### RECORDS FOR PROCESSING
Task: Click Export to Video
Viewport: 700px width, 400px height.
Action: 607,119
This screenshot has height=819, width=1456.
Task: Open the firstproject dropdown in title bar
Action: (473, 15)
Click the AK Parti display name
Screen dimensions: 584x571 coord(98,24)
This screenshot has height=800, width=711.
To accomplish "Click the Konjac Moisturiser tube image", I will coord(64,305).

...

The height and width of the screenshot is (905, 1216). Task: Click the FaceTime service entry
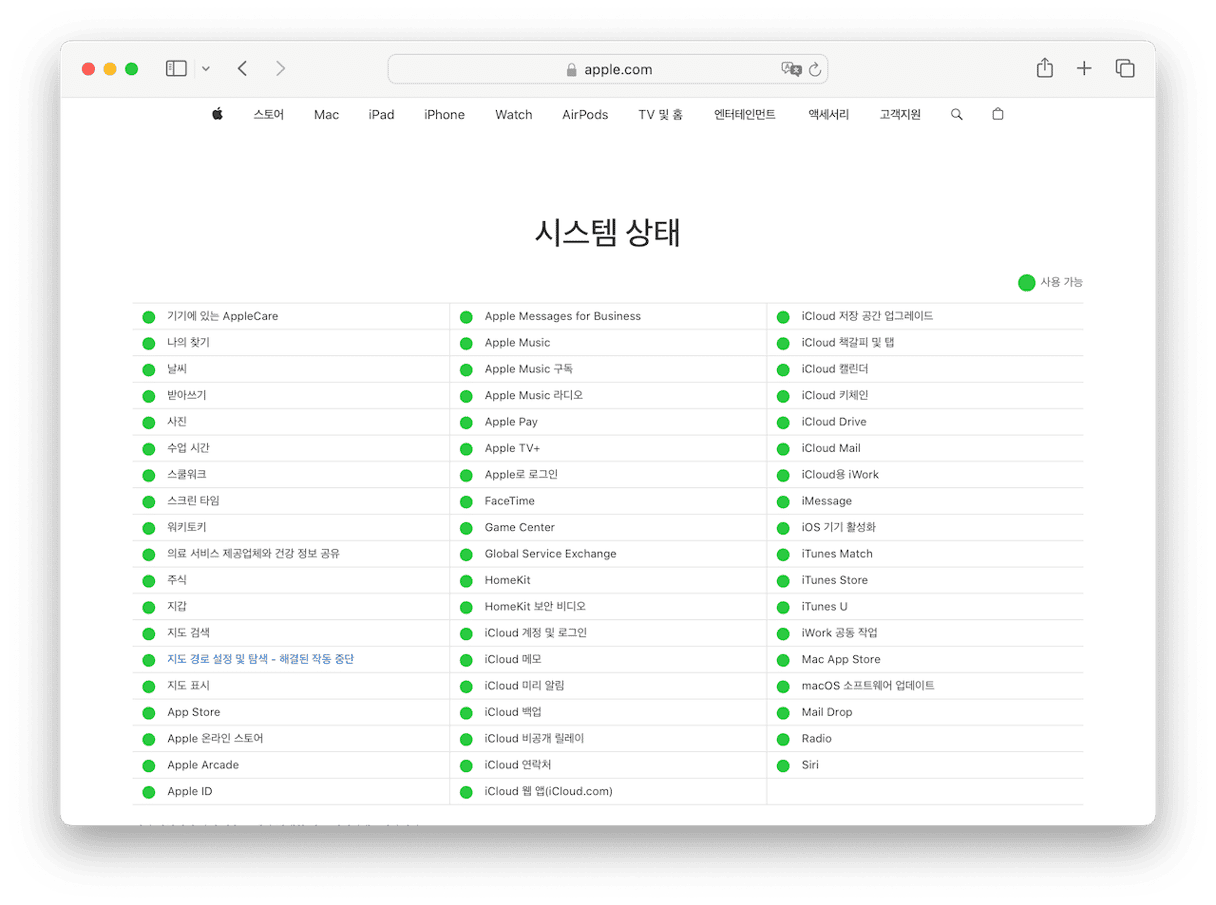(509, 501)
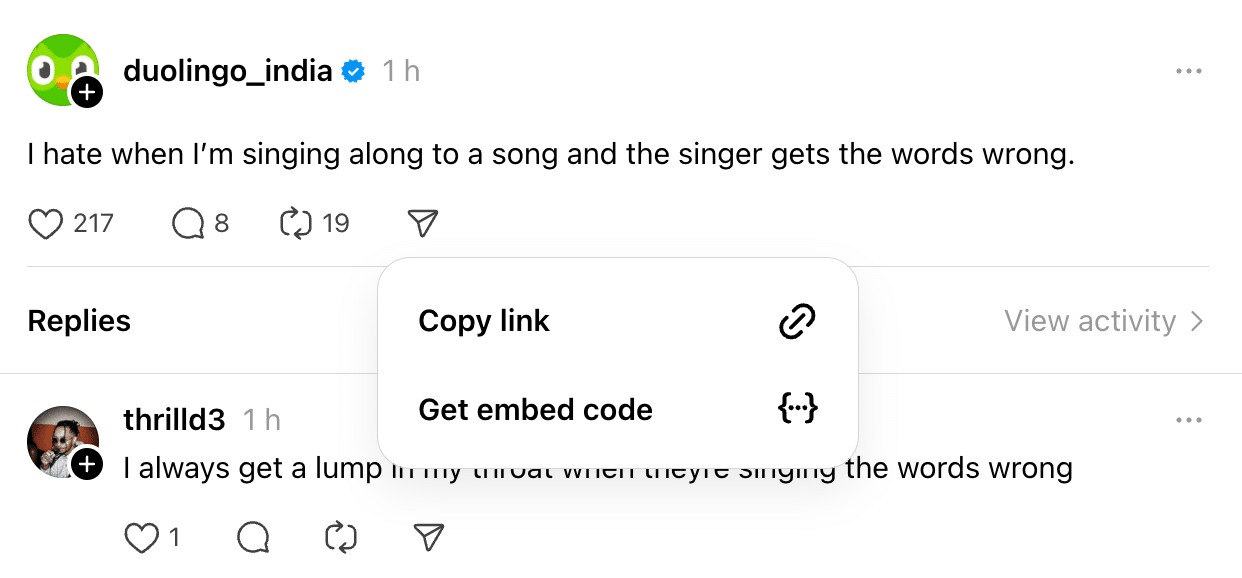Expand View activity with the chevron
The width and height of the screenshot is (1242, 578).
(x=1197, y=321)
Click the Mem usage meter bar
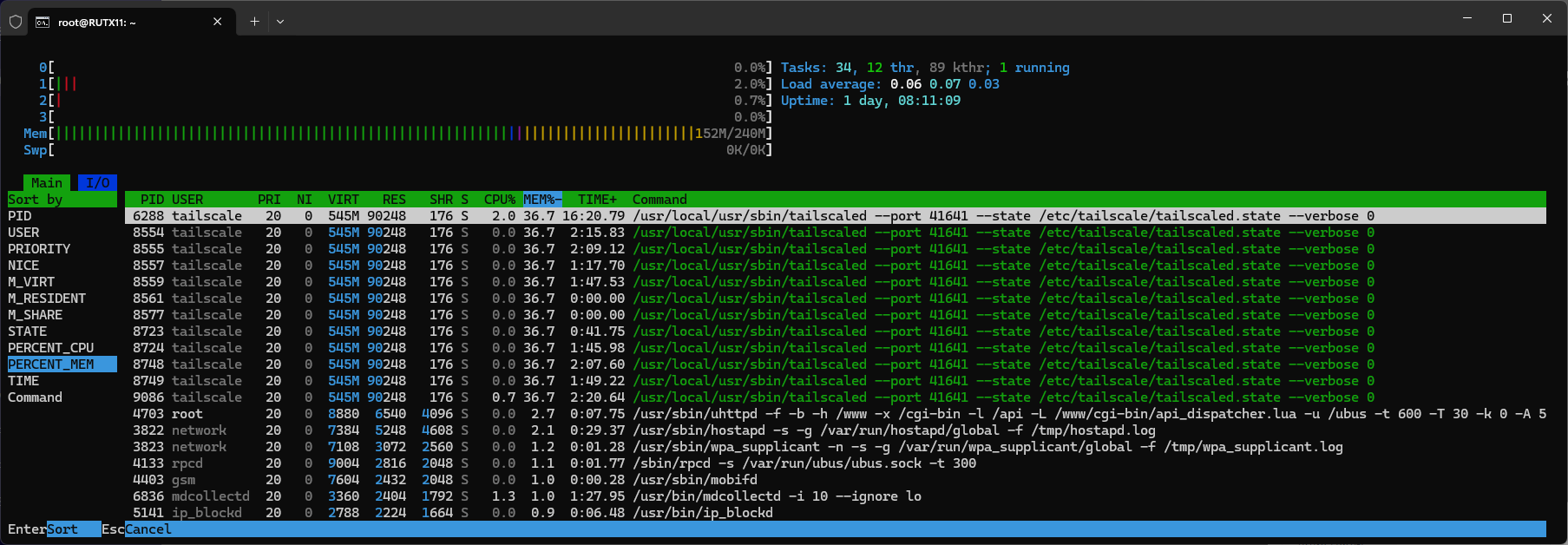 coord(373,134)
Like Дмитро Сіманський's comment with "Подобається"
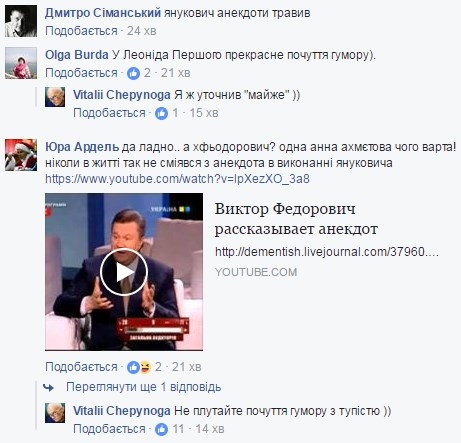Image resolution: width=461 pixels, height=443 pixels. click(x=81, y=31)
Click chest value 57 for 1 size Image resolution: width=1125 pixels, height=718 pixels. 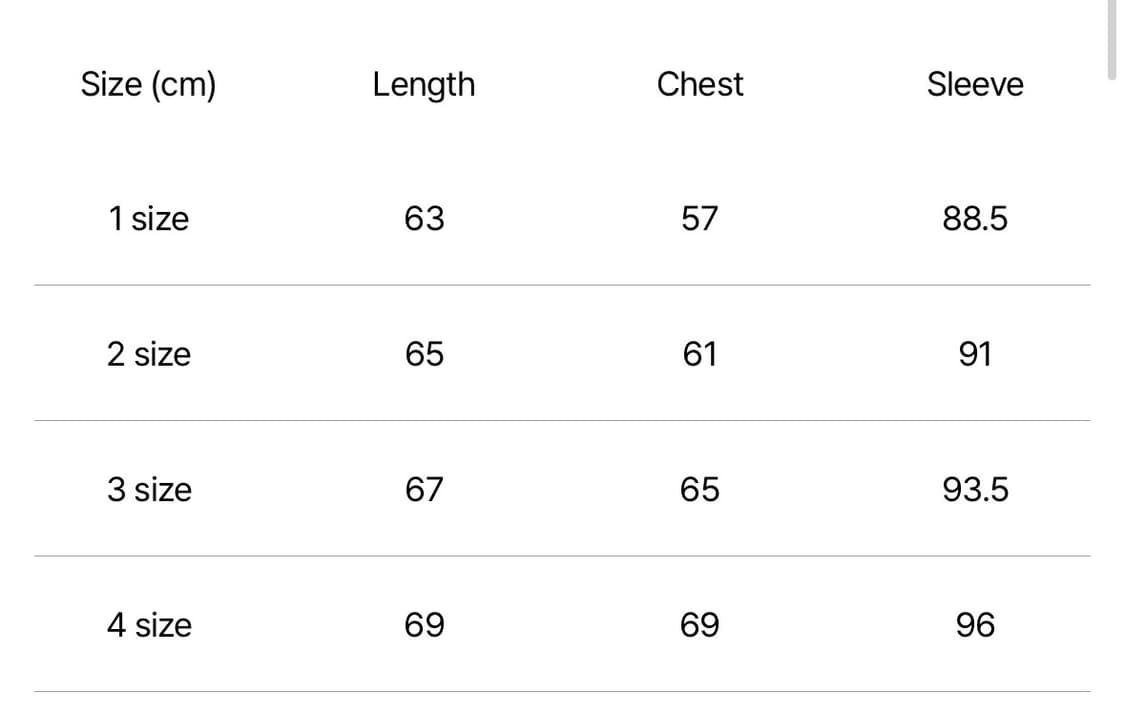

### TASK INSTRUCTIONS
With the pictures omitted, print the lines above exactly, beginning at the line with "Like Дмитро Сіманський's" and going on through the line with "Click chest value".

### OUTPUT
Like Дмитро Сіманський's comment with "Подобається"
Image resolution: width=461 pixels, height=443 pixels. click(x=81, y=31)
Click chest value 57 for 1 size Image resolution: width=1125 pixels, height=718 pixels. 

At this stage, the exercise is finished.